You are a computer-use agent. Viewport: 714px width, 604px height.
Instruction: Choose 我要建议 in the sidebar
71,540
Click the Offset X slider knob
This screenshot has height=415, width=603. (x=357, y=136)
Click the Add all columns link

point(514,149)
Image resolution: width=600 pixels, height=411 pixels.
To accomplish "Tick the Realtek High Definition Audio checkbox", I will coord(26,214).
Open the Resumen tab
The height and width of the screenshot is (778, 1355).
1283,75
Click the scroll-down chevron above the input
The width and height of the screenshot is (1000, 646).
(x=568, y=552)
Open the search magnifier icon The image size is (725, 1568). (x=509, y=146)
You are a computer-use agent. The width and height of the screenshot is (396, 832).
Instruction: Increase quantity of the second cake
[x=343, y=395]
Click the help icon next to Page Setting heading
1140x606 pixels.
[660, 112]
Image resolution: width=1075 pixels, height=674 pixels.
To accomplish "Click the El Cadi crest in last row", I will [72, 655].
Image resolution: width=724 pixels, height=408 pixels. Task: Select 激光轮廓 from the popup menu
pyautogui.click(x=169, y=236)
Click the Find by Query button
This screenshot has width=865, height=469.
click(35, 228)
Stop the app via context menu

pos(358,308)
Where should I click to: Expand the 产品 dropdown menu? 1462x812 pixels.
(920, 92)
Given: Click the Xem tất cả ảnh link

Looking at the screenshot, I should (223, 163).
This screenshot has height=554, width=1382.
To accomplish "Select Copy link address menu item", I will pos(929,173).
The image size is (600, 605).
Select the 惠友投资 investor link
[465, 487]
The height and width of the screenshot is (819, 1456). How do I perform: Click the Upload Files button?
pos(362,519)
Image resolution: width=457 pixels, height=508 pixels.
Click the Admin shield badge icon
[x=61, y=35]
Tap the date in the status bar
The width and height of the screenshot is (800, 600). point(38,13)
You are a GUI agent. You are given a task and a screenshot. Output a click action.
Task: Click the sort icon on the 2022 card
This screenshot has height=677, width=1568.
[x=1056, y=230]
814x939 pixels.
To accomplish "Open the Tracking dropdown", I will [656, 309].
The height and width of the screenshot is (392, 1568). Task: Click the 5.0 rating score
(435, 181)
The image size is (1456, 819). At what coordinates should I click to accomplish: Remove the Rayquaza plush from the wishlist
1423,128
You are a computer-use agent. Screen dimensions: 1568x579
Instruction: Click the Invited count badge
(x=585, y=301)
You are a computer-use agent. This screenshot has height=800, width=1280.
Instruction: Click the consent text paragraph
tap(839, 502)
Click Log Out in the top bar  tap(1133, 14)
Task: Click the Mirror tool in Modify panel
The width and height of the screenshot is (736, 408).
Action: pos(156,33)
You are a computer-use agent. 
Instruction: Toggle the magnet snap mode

• • • • •

■ Exercise instructions ■
Set out every record in full, exactly as given.

■ Solved problem ■
You are a computer-use agent. Viewport: 714px width, 604px height.
Instruction: Choose 我要建议 in the sidebar
71,540
Click the Offset X slider knob
This screenshot has height=415, width=603. (x=357, y=136)
Click the Add all columns link

point(514,149)
Image resolution: width=600 pixels, height=411 pixels.
To accomplish "Tick the Realtek High Definition Audio checkbox", I will coord(26,214).
Open the Resumen tab
The height and width of the screenshot is (778, 1355).
1283,75
Click the scroll-down chevron above the input
The width and height of the screenshot is (1000, 646).
(x=568, y=552)
Open the search magnifier icon The image size is (725, 1568). (x=509, y=146)
You are a computer-use agent. The width and height of the screenshot is (396, 832).
Instruction: Increase quantity of the second cake
[x=343, y=395]
Click the help icon next to Page Setting heading
1140x606 pixels.
[660, 112]
Image resolution: width=1075 pixels, height=674 pixels.
To accomplish "Click the El Cadi crest in last row", I will [72, 655].
Image resolution: width=724 pixels, height=408 pixels. Task: Select 激光轮廓 from the popup menu
pyautogui.click(x=169, y=236)
Click the Find by Query button
This screenshot has width=865, height=469.
click(35, 228)
Stop the app via context menu

pos(358,308)
Where should I click to: Expand the 产品 dropdown menu? 1462x812 pixels.
(920, 92)
Given: Click the Xem tất cả ảnh link

Looking at the screenshot, I should (223, 163).
This screenshot has height=554, width=1382.
To accomplish "Select Copy link address menu item", I will pos(929,173).
The image size is (600, 605).
Select the 惠友投资 investor link
[465, 487]
The height and width of the screenshot is (819, 1456). How do I perform: Click the Upload Files button?
pos(362,519)
Image resolution: width=457 pixels, height=508 pixels.
Click the Admin shield badge icon
[x=61, y=35]
Tap the date in the status bar
The width and height of the screenshot is (800, 600). point(38,13)
You are a GUI agent. You are given a task and a screenshot. Output a click action.
Task: Click the sort icon on the 2022 card
This screenshot has height=677, width=1568.
[x=1056, y=230]
814x939 pixels.
To accomplish "Open the Tracking dropdown", I will [656, 309].
The height and width of the screenshot is (392, 1568). Task: Click the 5.0 rating score
(435, 181)
The image size is (1456, 819). At what coordinates should I click to accomplish: Remove the Rayquaza plush from the wishlist
1423,128
You are a computer-use agent. Screen dimensions: 1568x579
Instruction: Click the Invited count badge
(x=585, y=301)
You are a computer-use agent. This screenshot has height=800, width=1280.
Instruction: Click the consent text paragraph
tap(839, 502)
Click Log Out in the top bar  tap(1133, 14)
Task: Click the Mirror tool in Modify panel
The width and height of the screenshot is (736, 408).
Action: pos(156,33)
You are a computer-use agent. 
Instruction: Toggle the magnet snap mode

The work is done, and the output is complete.